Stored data
• • •

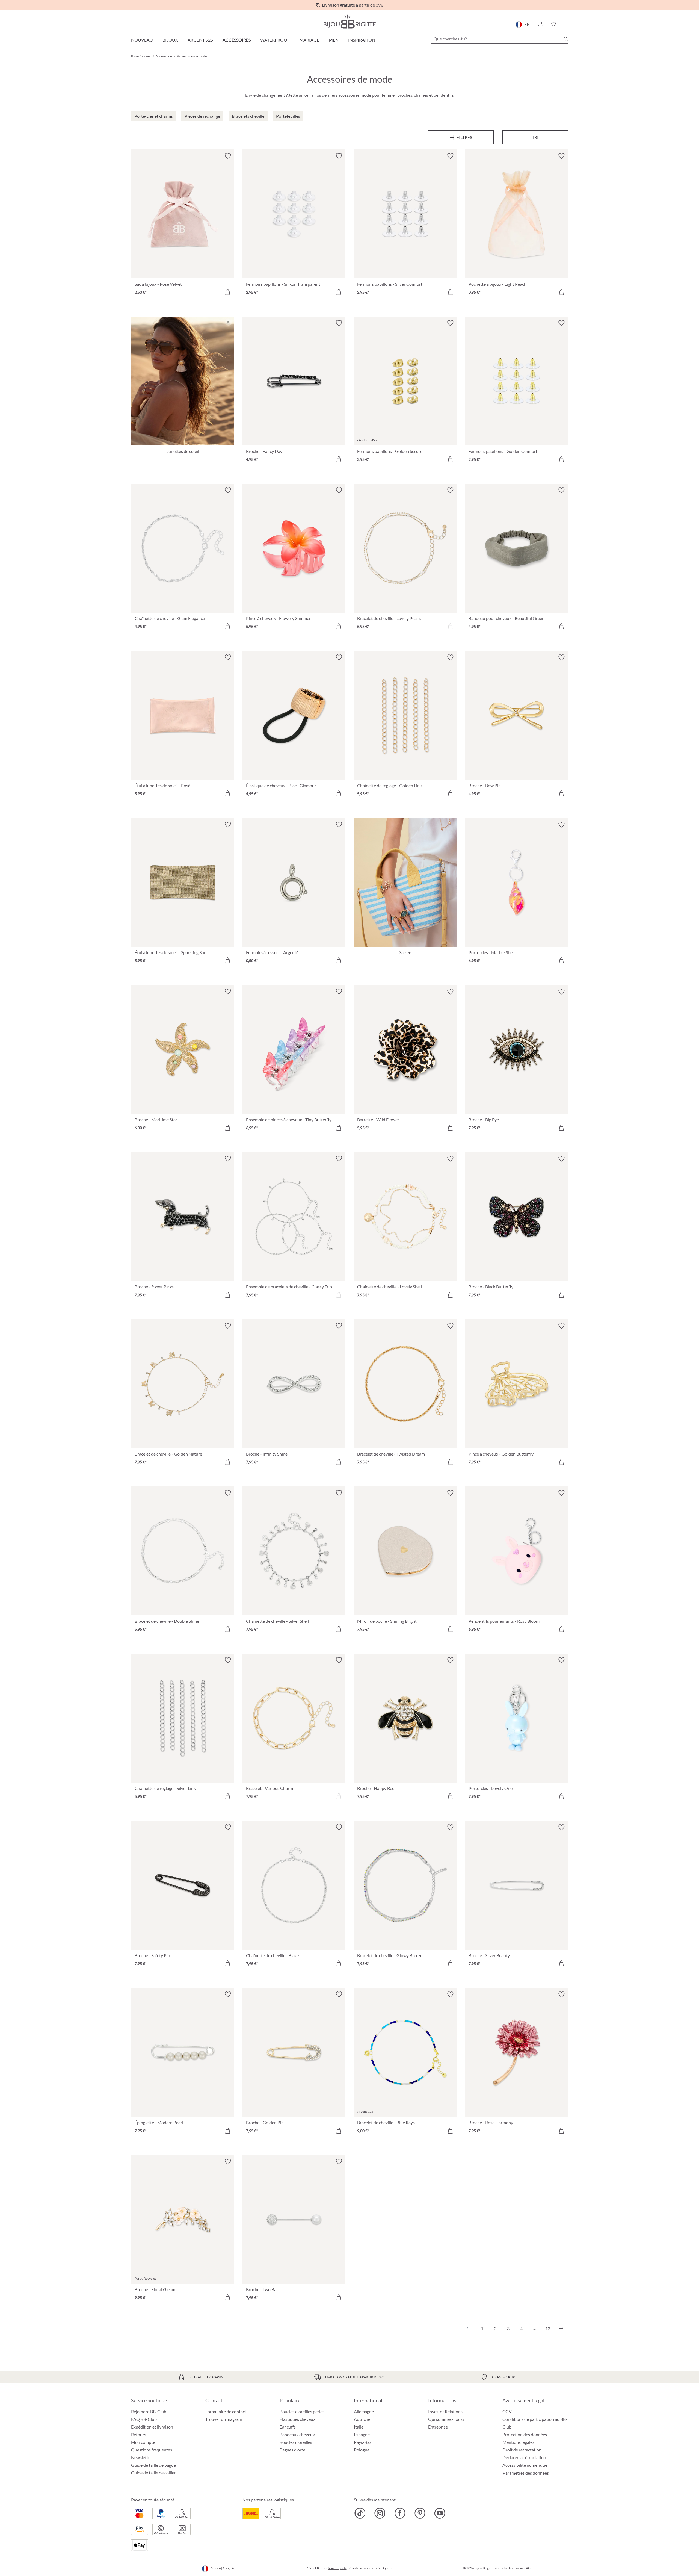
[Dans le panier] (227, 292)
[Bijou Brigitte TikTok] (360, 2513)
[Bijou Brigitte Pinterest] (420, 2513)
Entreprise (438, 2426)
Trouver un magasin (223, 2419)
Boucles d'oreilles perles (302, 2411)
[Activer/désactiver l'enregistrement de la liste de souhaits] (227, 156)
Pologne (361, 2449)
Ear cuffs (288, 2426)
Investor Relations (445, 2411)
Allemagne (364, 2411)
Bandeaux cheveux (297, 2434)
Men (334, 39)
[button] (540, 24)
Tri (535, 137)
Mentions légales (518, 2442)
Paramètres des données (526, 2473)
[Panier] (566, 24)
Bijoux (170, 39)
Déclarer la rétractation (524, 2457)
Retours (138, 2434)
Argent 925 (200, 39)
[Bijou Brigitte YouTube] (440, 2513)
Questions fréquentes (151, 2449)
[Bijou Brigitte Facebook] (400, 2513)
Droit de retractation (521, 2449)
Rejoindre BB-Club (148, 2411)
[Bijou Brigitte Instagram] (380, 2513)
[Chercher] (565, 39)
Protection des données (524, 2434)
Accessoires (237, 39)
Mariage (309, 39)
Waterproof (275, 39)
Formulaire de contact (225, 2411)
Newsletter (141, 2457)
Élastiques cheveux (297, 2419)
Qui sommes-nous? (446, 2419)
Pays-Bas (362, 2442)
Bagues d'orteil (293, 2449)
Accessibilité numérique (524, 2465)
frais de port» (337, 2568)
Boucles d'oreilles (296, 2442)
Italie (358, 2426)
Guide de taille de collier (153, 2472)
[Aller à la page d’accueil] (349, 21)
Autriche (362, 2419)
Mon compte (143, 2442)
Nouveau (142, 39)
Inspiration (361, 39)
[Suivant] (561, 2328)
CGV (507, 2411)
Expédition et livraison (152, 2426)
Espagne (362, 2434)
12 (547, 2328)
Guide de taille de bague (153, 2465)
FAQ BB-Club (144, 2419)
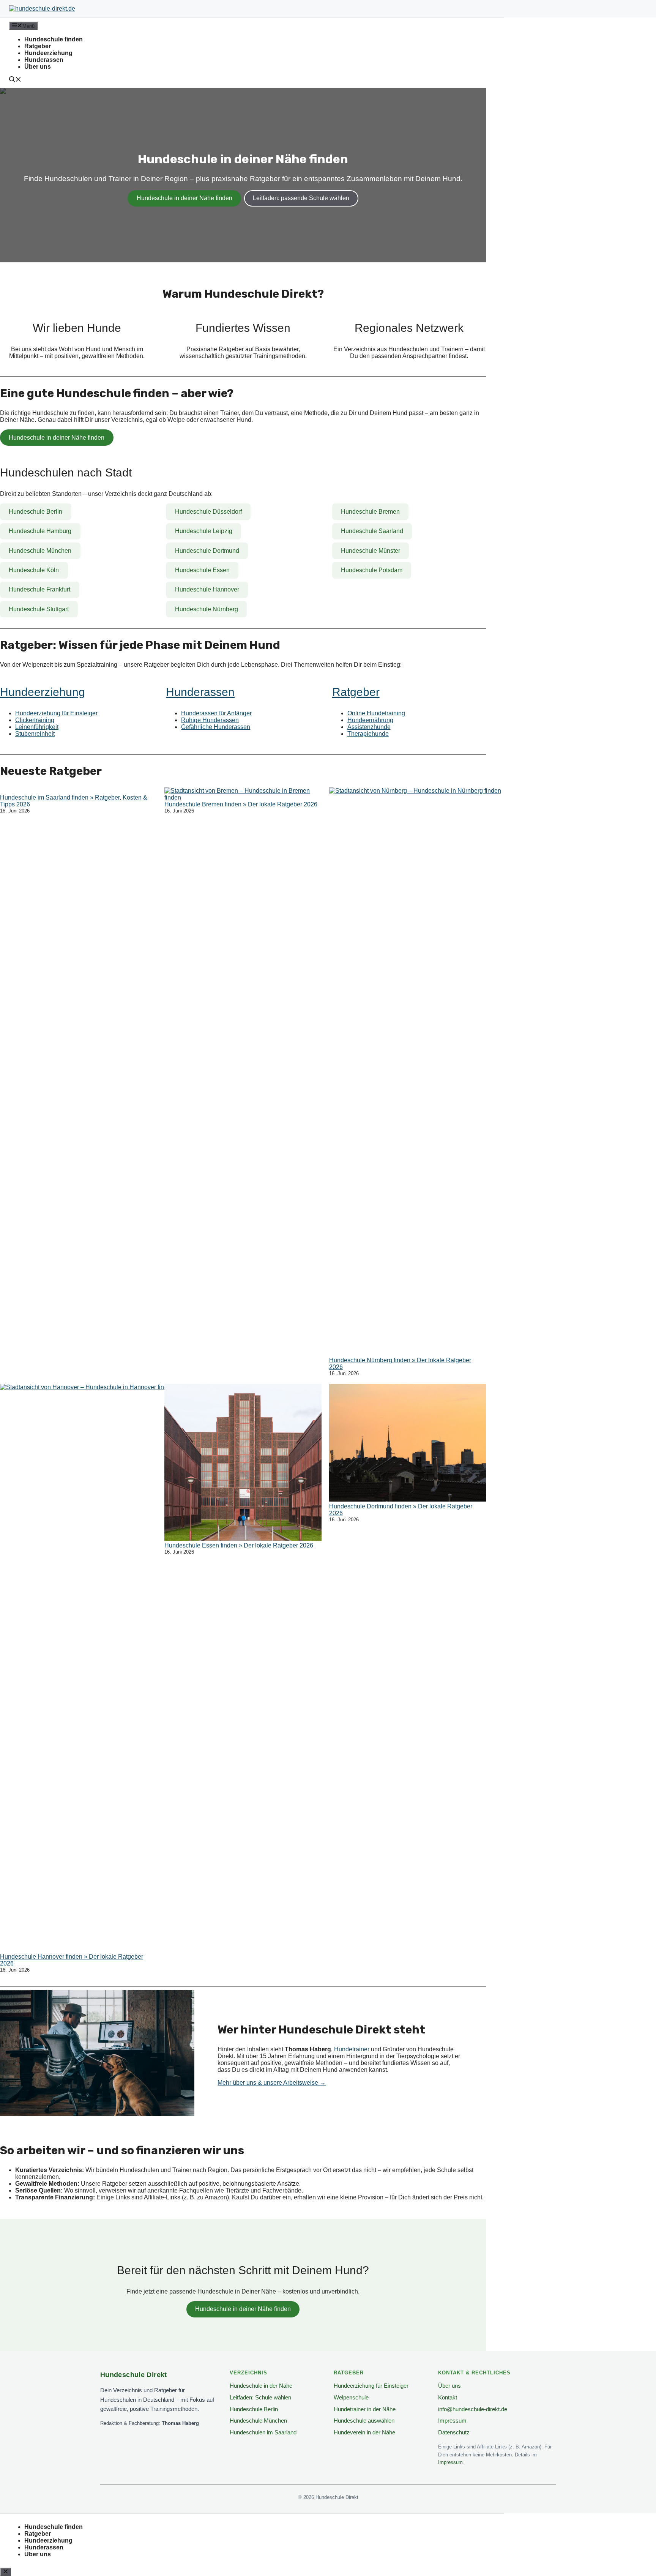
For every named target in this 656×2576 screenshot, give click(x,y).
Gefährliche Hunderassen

• • •

* **Work required**
Of the lines above, retype only those from the line containing "[Activer/désactiver l'enregistrement de" through the line containing "Argent 925 (200, 39)", including both, exactly.

* **Answer space**
[Activer/désactiver l'enregistrement de la liste de souhaits] (227, 156)
Pologne (361, 2449)
Ear cuffs (288, 2426)
Investor Relations (445, 2411)
Allemagne (364, 2411)
Bandeaux cheveux (297, 2434)
Men (334, 39)
[button] (540, 24)
Tri (535, 137)
Mentions légales (518, 2442)
Paramètres des données (526, 2473)
[Panier] (566, 24)
Bijoux (170, 39)
Déclarer la rétractation (524, 2457)
Retours (138, 2434)
Argent 925 (200, 39)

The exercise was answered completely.